In Netflix’s favour are changing UK consumption habits. Consumers want premium content sooner and across multiple devices. Connected TVs and tablets are becoming increasingly popular means of watching film, a trend which aids Netflix, whose streaming service is available across multiple devices, including connected TVs, tablets, consoles, computers and mobile phones — as is Lovefilm’s service via its Lovefilm Player and related apps.

The cloud-based digital rights locker UltraViolet, also on its way, is intended to make it easier for consumers who want to watch the same film across a number of devices. Netflix, Lovefilm and most distributors are members of the US UltraViolet consortium DECE and both SVoD services could gain from a healthy take-up of the library system if they commit to it.

Yet UK and European consumers have a long way to go to meet US habits.
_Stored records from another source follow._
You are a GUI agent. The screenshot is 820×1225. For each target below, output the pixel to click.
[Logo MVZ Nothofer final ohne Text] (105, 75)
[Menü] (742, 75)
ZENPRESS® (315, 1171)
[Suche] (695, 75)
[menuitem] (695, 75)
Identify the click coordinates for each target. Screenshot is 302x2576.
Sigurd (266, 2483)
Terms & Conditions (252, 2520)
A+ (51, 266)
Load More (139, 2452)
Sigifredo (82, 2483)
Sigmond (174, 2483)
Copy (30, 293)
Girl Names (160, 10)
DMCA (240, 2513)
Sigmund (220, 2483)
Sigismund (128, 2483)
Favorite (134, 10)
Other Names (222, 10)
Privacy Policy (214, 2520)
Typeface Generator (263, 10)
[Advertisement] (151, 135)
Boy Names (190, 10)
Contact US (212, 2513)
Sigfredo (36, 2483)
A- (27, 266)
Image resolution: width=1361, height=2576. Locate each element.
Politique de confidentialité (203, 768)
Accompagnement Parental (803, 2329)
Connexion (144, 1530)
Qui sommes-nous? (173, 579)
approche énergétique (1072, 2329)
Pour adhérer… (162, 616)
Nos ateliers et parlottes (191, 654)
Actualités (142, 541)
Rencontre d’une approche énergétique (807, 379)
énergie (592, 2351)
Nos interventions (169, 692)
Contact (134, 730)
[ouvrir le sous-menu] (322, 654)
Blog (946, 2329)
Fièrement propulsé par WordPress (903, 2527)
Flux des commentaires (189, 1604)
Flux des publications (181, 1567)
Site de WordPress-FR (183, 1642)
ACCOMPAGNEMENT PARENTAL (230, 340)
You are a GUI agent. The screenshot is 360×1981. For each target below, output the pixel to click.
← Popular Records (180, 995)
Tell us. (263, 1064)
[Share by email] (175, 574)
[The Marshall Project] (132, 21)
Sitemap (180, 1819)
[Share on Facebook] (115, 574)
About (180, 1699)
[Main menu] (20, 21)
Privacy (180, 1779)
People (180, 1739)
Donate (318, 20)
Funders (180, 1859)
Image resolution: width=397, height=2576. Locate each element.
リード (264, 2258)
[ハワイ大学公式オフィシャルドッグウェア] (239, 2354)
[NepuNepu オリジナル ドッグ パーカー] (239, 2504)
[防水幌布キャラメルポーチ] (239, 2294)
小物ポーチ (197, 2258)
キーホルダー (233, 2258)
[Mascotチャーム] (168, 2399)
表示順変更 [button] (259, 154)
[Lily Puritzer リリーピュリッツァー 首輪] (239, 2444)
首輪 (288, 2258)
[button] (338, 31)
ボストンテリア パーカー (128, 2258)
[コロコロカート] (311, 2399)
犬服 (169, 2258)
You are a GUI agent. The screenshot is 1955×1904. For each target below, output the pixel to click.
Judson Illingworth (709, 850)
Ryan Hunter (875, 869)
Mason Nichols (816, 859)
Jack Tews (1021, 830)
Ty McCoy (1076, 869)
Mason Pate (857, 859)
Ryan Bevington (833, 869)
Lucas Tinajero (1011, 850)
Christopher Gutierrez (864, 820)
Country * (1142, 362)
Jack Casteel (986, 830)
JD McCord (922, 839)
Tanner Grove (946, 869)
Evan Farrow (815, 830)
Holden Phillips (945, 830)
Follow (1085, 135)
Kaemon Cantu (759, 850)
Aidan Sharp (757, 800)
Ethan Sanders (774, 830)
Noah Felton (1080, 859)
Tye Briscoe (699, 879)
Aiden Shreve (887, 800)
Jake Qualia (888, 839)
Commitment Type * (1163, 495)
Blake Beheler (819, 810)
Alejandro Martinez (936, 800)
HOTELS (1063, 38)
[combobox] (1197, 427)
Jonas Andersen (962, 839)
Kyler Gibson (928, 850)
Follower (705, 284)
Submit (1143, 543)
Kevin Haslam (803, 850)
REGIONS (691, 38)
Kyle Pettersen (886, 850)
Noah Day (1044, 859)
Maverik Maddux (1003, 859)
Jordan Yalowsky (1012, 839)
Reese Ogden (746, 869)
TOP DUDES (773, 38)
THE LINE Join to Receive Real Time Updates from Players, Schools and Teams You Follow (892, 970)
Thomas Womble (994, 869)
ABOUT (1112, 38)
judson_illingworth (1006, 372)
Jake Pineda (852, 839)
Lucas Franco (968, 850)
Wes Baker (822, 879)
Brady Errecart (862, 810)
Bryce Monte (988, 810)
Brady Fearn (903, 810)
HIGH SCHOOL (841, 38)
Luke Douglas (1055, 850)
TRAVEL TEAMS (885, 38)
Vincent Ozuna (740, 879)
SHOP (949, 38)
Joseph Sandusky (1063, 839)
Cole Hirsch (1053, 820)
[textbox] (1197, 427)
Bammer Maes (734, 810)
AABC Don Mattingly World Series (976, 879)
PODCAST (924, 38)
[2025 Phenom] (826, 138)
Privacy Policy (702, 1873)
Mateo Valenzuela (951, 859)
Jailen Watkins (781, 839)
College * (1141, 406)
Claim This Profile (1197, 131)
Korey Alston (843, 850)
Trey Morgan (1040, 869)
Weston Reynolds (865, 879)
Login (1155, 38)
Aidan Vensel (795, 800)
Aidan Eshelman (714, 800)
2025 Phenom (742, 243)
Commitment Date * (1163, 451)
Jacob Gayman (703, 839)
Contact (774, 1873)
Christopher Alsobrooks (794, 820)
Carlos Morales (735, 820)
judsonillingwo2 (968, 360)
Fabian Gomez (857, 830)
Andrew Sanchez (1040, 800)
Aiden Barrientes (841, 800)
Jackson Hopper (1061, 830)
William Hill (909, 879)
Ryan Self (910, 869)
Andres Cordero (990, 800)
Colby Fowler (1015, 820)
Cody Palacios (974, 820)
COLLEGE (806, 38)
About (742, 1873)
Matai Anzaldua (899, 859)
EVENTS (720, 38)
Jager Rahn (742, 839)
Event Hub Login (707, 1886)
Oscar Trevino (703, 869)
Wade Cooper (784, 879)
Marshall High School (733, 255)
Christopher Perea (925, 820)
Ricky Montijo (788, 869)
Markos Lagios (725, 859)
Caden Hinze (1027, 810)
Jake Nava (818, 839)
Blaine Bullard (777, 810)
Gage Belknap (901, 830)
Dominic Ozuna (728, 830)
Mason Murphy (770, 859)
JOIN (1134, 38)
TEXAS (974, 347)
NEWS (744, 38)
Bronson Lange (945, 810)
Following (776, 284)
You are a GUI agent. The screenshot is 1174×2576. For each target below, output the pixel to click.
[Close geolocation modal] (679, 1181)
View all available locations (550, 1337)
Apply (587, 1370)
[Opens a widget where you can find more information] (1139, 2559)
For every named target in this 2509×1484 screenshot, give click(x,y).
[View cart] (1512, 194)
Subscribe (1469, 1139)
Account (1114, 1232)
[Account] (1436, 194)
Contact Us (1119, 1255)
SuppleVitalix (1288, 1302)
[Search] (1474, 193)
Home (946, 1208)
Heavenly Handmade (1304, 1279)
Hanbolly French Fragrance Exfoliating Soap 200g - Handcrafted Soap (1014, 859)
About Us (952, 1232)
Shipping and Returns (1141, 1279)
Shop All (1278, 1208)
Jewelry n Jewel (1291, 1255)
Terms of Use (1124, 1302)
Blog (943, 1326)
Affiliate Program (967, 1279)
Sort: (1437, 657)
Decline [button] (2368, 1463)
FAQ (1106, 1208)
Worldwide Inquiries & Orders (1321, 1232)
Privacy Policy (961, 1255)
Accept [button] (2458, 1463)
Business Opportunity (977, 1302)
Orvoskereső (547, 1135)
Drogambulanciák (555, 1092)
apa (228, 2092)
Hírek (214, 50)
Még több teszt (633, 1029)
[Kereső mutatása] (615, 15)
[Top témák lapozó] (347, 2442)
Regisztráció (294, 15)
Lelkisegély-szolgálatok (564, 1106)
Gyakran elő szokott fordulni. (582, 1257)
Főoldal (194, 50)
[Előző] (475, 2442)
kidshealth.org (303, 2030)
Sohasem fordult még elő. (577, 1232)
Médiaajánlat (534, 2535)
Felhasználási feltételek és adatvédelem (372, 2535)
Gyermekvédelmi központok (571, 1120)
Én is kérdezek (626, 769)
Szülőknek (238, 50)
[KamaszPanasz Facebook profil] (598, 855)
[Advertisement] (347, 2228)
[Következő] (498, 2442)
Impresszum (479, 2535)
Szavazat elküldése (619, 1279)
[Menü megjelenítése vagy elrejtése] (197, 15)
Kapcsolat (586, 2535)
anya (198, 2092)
According to Screen Digest, only 36% of European TVs are connected to a pay-TV platform, compared to 90% in the US. Retail DVD is still hugely popular in the region. According to a recent Futuresource Consulting survey of consumers in the US, UK, France and Germany, people in the UK buy the most DVDs, an average of 6.5 discs each over the last six months.

Pay-TV subscriptions are still not the norm: 80% of respondents to the Futuresource poll said they do not pay for any online video content. At least 10 million UK viewers still only see films in their homes on free-TV.

However, paid-for transactional and subscription online video spend in the UK is on track to reach $113m (£72m) this year. Next year it is forecast to reach $152m (£97m). Growing consumer demand for SVoD and VoD platforms is there for distributors and retailers to exploit.